Virginia mom and cofounder of PAVURSOL (Parents Across Virginia United to Reform SOLs) Mickey VanDerwerker reflects that her 62-pound son’s 41-pound book bag caused the sixth grader to fall backwards off the bus. Mickey comments, “He does homework from 5 to 9 each night, with a 25-minute break for dinner. He has gone to bed crying twice this week because, in addition to everything else, he is doing a 1000-word research paper on what the walls of the U. S. Capitol would say (from 1800 to 1900).”

In 1901, the California legislature passed a law abolishing homework for grades one through eight. Maybe we’re again on the cusp of homework meltdown when the American Association of Orthopedic Surgeons (AAOS) finds it necessary to issue guidelines on recommended weights of book bags. AAOS says 20% of the child’s body weight is the point at which book bags become a clinical problem. Maybe it’s time for parents to ask for a consult from the American Psychiatric Association. What’s all this homework overload doing to kids’ psyches?

Unfortunately, even if parents receive support from medical experts, they’re not likely to find support from the federal government, which has no sympathy for parents who are slackers. Following the passage of the No Child Left Behind legislation, the U.S. Department of Education published General Homework Tips for Parents, which includes these injunctions :  

• Make sure your child has a quiet, well-lit place to do homework. Avoid having your child do homework with the television on or in places with other distractions, such as people coming and going.

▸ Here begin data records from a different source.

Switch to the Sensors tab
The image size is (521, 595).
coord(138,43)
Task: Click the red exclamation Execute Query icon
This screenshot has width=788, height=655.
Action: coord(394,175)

• Help your child with time management. Establish a set time each day for doing homework.… Think about using a weekend morning or afternoon for working on big projects.

• When your child does homework, you do homework. Show your child that the skills they are learning are related to things you do as an adult. If your child is reading, you read too. If your child is doing math, balance your, checkbook.

When your child does homework, you do homework. Indeed. Plenty of parents disagree. Increasingly, they are outraged by the directives from the federal government via the school that dominate their home lives.

Some parents want to turn the tables, as we see in the following apocryphal exchange, with which most parents certainly can identify. It comes from the website of Birmingham, Alabama, philosopher-photographer Rick Garlikov .

Mrs. Teacher: Suzie did not have time to finish her math in school today, so I have sent it home with her to finish; please give her time to do it. 
Mrs. Mom: We did, but that did not give her time to do all her household chores, so we have sent some laundry to school with her to fold; please give her time to do it. 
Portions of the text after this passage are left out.